Problem description
Check each line of the data below for the word "computer", then extract the ones that have it.

Supplied records
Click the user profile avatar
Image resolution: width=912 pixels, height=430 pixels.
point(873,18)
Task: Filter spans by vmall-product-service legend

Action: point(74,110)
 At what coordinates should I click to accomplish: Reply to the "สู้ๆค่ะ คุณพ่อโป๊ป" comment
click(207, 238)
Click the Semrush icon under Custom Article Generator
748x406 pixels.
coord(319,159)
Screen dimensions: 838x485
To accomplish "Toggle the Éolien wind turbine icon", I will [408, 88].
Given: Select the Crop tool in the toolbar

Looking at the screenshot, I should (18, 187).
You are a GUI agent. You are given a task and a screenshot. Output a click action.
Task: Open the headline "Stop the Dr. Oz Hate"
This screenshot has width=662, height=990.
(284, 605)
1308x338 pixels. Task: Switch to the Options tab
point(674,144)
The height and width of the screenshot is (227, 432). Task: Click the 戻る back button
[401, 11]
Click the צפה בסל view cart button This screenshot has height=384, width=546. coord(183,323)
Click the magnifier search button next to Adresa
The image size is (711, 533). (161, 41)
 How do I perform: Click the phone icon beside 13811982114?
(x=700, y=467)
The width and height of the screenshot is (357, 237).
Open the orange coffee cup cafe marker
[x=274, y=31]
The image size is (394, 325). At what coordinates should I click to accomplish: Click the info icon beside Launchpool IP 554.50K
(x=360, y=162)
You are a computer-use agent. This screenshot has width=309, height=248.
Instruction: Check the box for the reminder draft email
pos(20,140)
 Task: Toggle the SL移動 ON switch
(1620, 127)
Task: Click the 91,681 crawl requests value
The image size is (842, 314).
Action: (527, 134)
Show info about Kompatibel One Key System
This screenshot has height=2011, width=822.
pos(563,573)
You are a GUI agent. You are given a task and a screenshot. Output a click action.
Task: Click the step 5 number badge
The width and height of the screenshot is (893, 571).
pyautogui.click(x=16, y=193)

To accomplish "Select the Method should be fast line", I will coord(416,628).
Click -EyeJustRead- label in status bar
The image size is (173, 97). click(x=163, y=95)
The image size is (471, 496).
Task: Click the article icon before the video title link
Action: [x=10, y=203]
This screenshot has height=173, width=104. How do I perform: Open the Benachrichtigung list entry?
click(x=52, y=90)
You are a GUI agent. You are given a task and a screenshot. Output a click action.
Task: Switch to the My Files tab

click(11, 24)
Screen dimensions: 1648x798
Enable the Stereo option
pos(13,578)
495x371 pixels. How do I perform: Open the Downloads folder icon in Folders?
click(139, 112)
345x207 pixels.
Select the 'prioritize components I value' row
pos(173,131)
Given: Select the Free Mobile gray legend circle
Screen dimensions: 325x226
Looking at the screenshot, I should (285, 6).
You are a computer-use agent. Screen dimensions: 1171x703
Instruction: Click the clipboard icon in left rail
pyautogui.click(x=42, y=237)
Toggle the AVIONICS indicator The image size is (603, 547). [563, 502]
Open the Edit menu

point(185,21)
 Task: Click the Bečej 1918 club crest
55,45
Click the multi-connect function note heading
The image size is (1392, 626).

Exercise solution
You are a computer-use agent. This screenshot has width=309, height=248.
You are a computer-use agent. Screen dimensions: 1171x703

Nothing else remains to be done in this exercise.